Interview with Francoise Bouchet-Saulnier

Credit: M?decins Sans Fronti?res International

IRIN Interview with Francoise Bouchet-Saulnier, Legal counsel for Medecins Sans Frontieres in Paris and author of the "Practical Guide to Humanitarian Law", Littlefield Publishers (2002).

QUESTION: Given talk of the inadequacy of IHL to protect civilians, why does humanitarian really matter - and what are its strengths and weaknesses?

ANSWER: When people say IHL is inadequate, they refer to a widespread but wrong idea that IHL is not relevant to internal conflict or for non-state actors.

In some regards, such discourse could amount to intentional misinformation because it deliberately omits mention that the four Geneva Conventions of 1949 were updated in 1977. Two additional protocols have then expanded the scope of IHL precisely to take into account wars of decolonisation, civil wars, internal armed conflicts and guerrilla warfare.

In other words, the so-called "new problems" arising from such conflicts are already addressed by IHL, but this is rarely mentioned.

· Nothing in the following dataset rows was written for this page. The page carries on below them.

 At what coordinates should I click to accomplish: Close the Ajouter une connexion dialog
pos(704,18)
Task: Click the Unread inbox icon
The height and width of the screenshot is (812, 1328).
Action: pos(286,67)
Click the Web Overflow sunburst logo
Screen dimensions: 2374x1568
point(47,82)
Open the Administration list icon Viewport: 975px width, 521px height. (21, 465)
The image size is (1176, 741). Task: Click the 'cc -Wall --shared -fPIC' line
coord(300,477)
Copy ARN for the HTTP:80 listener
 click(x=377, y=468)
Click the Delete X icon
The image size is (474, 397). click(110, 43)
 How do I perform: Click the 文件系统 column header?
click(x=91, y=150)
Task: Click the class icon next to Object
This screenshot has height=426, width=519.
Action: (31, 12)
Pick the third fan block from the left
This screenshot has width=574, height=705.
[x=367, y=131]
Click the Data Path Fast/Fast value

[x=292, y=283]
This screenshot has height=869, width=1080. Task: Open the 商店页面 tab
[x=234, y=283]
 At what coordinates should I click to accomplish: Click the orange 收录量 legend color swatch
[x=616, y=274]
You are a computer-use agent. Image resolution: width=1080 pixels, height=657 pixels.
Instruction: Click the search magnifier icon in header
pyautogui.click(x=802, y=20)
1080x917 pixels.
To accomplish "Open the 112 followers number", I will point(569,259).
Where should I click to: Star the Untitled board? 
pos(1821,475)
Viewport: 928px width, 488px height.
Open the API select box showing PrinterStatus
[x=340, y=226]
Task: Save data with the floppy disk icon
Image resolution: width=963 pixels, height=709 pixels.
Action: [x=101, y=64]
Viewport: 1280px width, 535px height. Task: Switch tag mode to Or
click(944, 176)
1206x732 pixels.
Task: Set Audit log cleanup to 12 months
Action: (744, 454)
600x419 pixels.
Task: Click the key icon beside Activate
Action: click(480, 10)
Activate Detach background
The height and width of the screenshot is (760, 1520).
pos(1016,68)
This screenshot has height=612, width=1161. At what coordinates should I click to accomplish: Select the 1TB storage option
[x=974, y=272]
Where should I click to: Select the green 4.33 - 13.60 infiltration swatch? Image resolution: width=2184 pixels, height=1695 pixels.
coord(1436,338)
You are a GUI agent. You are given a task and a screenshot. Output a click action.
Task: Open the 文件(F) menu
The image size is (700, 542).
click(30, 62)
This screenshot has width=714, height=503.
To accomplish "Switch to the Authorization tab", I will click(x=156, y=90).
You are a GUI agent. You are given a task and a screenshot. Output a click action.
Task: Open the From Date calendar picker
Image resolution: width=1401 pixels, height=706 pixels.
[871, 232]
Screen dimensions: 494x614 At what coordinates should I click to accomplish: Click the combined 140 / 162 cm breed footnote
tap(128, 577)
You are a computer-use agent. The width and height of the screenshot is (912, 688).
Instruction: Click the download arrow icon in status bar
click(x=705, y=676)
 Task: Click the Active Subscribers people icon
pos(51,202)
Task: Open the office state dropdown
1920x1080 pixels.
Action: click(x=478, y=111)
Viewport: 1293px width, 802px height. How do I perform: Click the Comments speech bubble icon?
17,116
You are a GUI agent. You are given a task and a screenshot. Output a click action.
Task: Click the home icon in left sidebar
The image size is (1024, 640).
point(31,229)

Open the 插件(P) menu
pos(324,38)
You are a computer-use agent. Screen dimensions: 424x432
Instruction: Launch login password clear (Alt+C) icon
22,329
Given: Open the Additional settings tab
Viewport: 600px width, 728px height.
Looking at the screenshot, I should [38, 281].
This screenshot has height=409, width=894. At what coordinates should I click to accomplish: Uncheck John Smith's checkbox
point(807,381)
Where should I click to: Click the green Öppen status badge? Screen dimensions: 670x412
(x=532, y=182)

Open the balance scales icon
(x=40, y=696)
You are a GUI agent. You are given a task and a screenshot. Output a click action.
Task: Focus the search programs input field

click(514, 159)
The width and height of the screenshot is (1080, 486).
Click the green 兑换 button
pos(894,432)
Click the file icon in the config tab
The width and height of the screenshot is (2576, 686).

The main strength of IHL is that it links power with responsibility in the use of force - no matter who has the power and who is using armed forces. The Geneva Conventions and the 1977 protocols do not enter into qualification debate over 'legitimate military actors' like national armies. They just bind those engaged in military activities, with responsibility to respect IHL.

Non-state actors can be held responsible for crimes but state actors are not always respectful of international law either. The difference between state and non-state actors is not so relevant today because all these actors are mixed. National armies often rely in a more or less clandestine way on militias and other private armed groups, as we see today in Cote d'Ivoire or as we experienced during the war in the former Yugoslavia.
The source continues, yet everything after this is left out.